As seis notas entregues por Emerson Curi
estão em nome de Fernando Collor de Mello. O documento de número 000031,
datado de 5 de setembro de 2013, aponta que o senador gastou R$ 215.500
em 11 peças, entre elas uma sopeira de prata (R$ 21 mil), jogo de copos
de cristal veneziano (R$ 17.500) e um faqueiro de prata inglesa com 202
peças (R$ 46 mil).
No recibo 000030, de mesma data, outras
11 peças custaram R$ 242.800. Na lista estão fruteira de bronze e
porcelana (R$ 4 mil), jarra para água de prata francesa (R$ 30 mil) e
par de poltronas Luís XVI (R$ 135 mil).
Entre os documentos
há ainda um recibo de "compra ainda pendente de acerto". O papel tem
duas datas, novembro de 2014 e 10 de novembro de 2015 e faz referência a
Roberto Mitsuuchi. "Recebemos de Roberto Mitsuuchi a importância de R$
276.832, referente a compras realizadas em leilão, conforme relacionado
acima", diz a nota que não tem assinatura.
Ilação
Collor
afirmou que a participação em leilões mediante representante,
procurador ou broker é prática comum para assegurar o preço justo, e não
a inflação dos lances em razão da identidade do comprador. "Todas as
obras adquiridas foram pagas com recursos próprios, de origem lícita,
com emissão de notas fiscais em seu nome. A ilação de prática de lavagem
a partir de denúncia anônima sem qualquer comprovação é conduta
absolutamente irresponsável e temerária, não merecendo qualquer
credibilidade."
Roberto Mitsuuchi afirmou que representou
Collor em leilões de arte, "sempre dentro da legalidade". "Os pagamentos
das obras adquiridas sempre foram feitos diretamente por ele, inclusive
em seu nome foram emitidas as devidas notas fiscais. Jamais me
prestaria a ser laranja de qualquer pessoa", disse.

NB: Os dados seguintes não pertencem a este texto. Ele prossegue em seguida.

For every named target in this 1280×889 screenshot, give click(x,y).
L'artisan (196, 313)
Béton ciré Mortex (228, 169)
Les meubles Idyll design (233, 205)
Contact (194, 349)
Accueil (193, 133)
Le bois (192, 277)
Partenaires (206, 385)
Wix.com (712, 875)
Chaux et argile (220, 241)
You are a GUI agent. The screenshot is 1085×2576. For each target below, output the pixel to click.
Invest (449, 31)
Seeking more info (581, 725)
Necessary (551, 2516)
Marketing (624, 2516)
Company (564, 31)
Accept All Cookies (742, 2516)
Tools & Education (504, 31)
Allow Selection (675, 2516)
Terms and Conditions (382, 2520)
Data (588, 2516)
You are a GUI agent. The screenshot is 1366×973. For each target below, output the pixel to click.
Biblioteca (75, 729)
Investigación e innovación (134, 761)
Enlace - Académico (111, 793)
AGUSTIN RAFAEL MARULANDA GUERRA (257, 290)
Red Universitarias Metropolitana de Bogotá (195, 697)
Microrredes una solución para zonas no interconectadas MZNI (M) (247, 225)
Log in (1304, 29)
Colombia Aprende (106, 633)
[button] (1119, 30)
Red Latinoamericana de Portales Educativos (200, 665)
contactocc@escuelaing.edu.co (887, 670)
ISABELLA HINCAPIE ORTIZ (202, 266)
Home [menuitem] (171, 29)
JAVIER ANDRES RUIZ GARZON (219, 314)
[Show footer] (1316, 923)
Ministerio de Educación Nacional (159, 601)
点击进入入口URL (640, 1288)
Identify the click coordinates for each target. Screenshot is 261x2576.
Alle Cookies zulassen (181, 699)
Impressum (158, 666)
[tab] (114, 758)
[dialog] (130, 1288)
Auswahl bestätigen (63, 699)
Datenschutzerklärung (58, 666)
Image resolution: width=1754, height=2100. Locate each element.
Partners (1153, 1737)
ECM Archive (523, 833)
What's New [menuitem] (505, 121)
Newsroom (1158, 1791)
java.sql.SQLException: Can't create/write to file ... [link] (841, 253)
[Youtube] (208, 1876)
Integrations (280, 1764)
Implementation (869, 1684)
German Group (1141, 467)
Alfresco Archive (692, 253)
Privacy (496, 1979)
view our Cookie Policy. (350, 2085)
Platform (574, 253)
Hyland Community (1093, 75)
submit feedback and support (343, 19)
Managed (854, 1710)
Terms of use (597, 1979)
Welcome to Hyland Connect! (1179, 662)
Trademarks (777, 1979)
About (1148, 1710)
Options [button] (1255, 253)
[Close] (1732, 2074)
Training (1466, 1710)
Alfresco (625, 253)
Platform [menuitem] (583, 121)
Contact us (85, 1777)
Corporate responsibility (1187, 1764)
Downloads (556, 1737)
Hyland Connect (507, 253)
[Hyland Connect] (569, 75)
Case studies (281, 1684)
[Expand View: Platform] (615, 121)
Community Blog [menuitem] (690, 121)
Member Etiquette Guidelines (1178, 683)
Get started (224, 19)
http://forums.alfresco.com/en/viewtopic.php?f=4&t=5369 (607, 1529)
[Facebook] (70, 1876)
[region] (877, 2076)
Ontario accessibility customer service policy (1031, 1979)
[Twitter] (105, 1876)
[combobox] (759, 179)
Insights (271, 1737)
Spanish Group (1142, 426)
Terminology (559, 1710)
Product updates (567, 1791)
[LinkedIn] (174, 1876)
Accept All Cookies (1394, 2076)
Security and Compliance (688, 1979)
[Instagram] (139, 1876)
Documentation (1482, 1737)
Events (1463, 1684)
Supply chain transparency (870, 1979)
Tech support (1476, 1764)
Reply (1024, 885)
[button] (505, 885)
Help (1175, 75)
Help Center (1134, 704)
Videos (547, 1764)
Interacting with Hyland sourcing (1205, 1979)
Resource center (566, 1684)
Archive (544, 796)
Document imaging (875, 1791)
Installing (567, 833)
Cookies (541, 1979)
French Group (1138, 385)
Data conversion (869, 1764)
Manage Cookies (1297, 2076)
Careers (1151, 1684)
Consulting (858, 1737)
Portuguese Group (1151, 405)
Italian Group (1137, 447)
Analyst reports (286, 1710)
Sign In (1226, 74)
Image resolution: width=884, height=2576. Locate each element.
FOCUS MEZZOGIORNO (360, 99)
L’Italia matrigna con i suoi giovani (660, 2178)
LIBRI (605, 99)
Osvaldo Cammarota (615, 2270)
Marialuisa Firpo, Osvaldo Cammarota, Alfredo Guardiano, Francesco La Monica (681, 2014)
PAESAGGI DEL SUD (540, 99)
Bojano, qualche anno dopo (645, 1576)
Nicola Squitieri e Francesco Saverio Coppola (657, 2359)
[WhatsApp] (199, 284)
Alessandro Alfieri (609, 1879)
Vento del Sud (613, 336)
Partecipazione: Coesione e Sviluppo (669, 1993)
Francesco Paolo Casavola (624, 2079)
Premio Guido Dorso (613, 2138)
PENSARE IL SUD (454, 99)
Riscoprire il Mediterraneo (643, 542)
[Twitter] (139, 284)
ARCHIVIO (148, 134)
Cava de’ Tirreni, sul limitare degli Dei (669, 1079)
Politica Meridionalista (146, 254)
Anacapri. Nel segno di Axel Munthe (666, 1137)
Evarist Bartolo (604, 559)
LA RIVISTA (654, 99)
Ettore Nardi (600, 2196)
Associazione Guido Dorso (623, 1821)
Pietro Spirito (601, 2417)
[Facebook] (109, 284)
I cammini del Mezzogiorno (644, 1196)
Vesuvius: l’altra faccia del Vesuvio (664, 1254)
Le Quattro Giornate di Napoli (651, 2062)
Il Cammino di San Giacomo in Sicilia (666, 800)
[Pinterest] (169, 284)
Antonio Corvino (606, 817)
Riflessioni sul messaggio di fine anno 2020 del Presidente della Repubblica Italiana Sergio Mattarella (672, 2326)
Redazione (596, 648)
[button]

Carta anônima aponta "laranja" de Collor
Carta
escrita por uma testemunha anônima e endereçada em outubro de 2015 ao
procurador-geral da República, Rodrigo Janot, abriu caminho para uma
investigação sobre o "acervo" mantido pelo senador Fernando Collor
(PTC-AL). A testemunha indicou uma galeria, um escritório e um
restaurador.
A partir dessas informações, a
Procuradoria-Geral da República, com autorização do Supremo Tribunal
Federal, deflagrou a Operação Catilinárias - desdobramento da Lava Jato
-, em dezembro do ano passado. A carta apócrifa havia sido enviada dois
meses antes. Ao STF Janot relatou que, "de posse desses dados, o
Ministério Público realizou diligências preliminares para confirmar a
veracidade das informações anônimas".
"Ilmo. Senhor
Procurador-Geral da Republica, Dr. Rodrigo Janot. Há cerca de 2 meses
estou para escrever a V. Exa depois que foi difundido nos meios de
comunicação social sobre a apreensão de bens nomeadamente carros do
senador Fernando Collor de Mello", escreveu a testemunha, em 36 linhas
datilografadas.
Para fazer chegar sua correspondência às
mãos de Janot, em Brasília, o denunciante identificou-se com nome e
endereço fictícios. "O senador não é só colecionador de carros, mas
também de obras de arte, sobretudo peças raras e importantes de alto
colecionismo, que vai desde pinturas modernistas, a pratas, baixelas,
tapetes persas, joias, móveis, porcelanas, a esculturas art-deco de
Fernand Preiss a Chiparus, entre outras raridades adquiridas em leilão."
A
testemunha afirmou a Janot, na carta, que Collor adquiria suas obras de
arte em leilões, mediante a intermediação de um restaurador de nome
Roberto Mitsuuchi e os pagamentos ocorreriam em espécie.
"Como
é óbvio o senador não dava a cara nem aparecia, então para as compras
tinha um 'laranja', de nome Roberto Mitsuuchi, com a profissão de
restaurador em São Paulo, que realizava as compras, muitas in loco ao
telefone com o senador para dar os lances, os pagamentos sempre em
espécie com quantias que variavam entre 200 e 300 mil reais em
prestações, bem como a retirada das mesmas e era este que realizava as
entregas na casa de Brasília no Lago Norte, conhecida como casa da
Dinda", diz a carta.
Di Cavalcanti
A
carta cita a compra de uma obra de Di Cavalcanti. "Eu chamo a atenção do
senhor procurador, para antes de atuar, chamar os agentes da PF que
fizeram buscas nas casas do senador, e lhes pergunte como estas estavam
decoradas, com certeza que lhe vão confirmar com obras de arte e
antiguidades diversas. Inclusive junto cópia do catálogo da obra de Di
Cavalcanti adquirida por cerca de R$ 2 milhões.
A citação
chamou a atenção dos investigadores. Durante outra operação, em julho do
ano passado, na Casa da Dinda, a Polícia Federal havia apreendido
carros de luxo e obras de arte, entre elas, um quadro de Di. Segundo o
procurador, "no mesmo local foi apreendido um quadro de Di Cavalcanti
cuja descrição é compatível com a reprodução anexada à representação
apócrifa".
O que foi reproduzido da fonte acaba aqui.